Uber shut down its Frankfurt office after just 18 months in operation
The company, now valued at $62.5 billion (£42.4 billion), shut its Frankfurt office in November after just 18 months in operation, The Times reported.
The retreat is said to have come after local licensed taxi drivers in the city refused to work with the American firm whose taxi app has now been used to facilitate over one billion journeys worldwide.
Uber's relatively cheap UberPop service, similar to UberX in the United States, faced legal hurdles in Frankfurt and was eventually banned last March by German regulators.
Following the shutdown of UberPop, the company tried to recruit licensed taxi operators but they weren't interested, according to The New York Times.
Uber's withdrawal from Frankfurt is one of several retreats out of European cities by the San Francisco-headquartered firm in recent months.

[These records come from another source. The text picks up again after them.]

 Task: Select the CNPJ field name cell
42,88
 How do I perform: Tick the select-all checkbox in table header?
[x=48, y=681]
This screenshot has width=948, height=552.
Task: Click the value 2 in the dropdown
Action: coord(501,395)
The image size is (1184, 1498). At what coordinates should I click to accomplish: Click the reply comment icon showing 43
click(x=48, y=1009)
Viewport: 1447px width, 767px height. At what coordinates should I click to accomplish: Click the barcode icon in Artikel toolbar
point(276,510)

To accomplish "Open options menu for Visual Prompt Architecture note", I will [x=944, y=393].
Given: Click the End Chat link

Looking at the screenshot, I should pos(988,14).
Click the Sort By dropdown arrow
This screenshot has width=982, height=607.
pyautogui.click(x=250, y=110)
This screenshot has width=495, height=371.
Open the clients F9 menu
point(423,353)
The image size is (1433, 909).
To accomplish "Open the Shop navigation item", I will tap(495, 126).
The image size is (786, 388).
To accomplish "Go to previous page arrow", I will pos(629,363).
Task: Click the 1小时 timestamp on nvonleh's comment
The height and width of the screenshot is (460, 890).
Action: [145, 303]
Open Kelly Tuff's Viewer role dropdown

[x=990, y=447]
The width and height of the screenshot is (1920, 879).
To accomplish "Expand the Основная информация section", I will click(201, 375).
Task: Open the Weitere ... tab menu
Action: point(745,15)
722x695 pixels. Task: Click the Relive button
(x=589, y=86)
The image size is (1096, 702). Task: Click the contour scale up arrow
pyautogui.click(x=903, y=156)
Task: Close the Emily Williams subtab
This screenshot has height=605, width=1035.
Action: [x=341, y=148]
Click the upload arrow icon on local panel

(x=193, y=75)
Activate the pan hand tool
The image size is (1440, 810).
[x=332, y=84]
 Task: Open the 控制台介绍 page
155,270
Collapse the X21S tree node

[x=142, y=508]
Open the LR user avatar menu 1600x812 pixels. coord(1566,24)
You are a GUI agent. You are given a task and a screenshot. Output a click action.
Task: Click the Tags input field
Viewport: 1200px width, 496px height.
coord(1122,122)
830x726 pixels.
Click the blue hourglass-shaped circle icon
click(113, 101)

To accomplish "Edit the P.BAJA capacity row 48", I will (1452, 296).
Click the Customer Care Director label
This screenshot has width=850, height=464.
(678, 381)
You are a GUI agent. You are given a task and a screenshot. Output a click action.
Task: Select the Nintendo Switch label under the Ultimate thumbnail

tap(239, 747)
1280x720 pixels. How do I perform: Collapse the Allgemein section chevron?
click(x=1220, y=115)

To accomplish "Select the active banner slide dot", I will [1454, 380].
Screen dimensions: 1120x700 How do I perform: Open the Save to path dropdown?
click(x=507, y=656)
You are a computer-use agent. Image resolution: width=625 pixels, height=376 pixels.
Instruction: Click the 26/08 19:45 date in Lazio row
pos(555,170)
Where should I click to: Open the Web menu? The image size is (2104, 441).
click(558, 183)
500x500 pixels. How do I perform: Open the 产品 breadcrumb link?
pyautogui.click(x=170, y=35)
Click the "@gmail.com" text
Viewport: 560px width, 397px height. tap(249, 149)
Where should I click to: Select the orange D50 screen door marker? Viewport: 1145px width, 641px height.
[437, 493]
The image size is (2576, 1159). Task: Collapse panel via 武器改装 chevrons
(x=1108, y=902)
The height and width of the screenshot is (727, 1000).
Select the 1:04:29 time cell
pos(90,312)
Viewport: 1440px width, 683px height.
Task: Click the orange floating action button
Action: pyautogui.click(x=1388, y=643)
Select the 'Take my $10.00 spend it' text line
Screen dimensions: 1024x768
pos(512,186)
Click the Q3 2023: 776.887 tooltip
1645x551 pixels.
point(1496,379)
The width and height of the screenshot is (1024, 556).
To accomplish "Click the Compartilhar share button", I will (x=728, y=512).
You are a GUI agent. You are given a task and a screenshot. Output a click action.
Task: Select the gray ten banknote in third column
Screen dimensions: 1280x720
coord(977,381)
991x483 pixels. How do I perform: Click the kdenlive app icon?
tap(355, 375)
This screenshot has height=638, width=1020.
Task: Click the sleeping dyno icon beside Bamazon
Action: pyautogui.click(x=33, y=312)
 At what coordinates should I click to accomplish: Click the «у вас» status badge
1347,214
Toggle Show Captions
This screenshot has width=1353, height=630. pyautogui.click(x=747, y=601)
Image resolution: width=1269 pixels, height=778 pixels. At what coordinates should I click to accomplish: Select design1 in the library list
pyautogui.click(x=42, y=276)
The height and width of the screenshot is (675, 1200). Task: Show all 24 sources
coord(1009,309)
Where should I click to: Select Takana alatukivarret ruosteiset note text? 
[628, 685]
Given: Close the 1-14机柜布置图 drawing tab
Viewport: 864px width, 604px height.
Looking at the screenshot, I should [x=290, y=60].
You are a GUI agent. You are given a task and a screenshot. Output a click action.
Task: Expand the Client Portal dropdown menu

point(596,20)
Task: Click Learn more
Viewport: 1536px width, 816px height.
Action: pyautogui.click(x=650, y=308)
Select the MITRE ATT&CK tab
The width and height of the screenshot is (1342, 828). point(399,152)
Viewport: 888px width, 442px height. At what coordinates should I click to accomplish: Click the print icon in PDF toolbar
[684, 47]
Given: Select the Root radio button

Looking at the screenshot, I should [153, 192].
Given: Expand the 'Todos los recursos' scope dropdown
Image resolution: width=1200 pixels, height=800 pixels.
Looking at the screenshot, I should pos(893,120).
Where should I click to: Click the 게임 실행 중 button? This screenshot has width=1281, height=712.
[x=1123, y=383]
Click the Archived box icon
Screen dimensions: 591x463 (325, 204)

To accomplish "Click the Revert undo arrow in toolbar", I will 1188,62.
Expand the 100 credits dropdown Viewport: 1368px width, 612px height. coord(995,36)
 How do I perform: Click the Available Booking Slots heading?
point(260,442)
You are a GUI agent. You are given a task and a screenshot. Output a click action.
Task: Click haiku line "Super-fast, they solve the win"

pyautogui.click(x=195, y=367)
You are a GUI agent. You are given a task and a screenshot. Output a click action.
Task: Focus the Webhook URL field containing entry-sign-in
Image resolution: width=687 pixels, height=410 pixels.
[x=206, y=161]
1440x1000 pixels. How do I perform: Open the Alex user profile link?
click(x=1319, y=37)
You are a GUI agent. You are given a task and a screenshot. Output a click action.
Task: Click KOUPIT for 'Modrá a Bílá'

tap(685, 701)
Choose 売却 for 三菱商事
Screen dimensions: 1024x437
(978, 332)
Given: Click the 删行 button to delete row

Uber withdrew its service from Hamburg and Dusseldorf in November after less than two months in each of the German cities. It also stopped offering UberPop in Amsterdam recently.
Elsewhere in Europe, licensed taxi drivers in cities such Madrid and Paris are yet to settle with Uber, while regulators in London are considering new laws that could impact Uber's operations in the UK capital.
Frankfurt is home to one of Europe's leading financial centres and a relatively cosmopolitan population, making it a sensible city for Uber to operate in. In addition, Frankfurt also has a cap on the number of licensed taxis, with only 1,700 cars available, which isn't always enough to meet demand.
But Uber failed to get to grips with German taxi laws, according to a German-based academic. "If you want to be successful in Germany, you have to understand the regulation," Martin Fassnacht, a professor at the Otto Beisheim School of Management in Vallendar, Germany, told The New York Times. "Uber should have taken that more seriously."
Uber still operates licensed services in German cities like Berlin and Munich, albeit with licensed taxi drivers.
The six-year-old company claims that it could create thousands of new jobs in Germany if it is allowed to operate there freely.
Uber has asked the European Commission to intervene and an official European investigation into Germany's ban on UberPop - along with similar rulings in France and Spain - is expected to be undertaken in 2016.
"Have we made mistakes? Absolutely," Mark MacGann, Uber's head of European policy, told The New York Times. "But the current system in Germany artificially protects incumbents who think they have the right to own the market."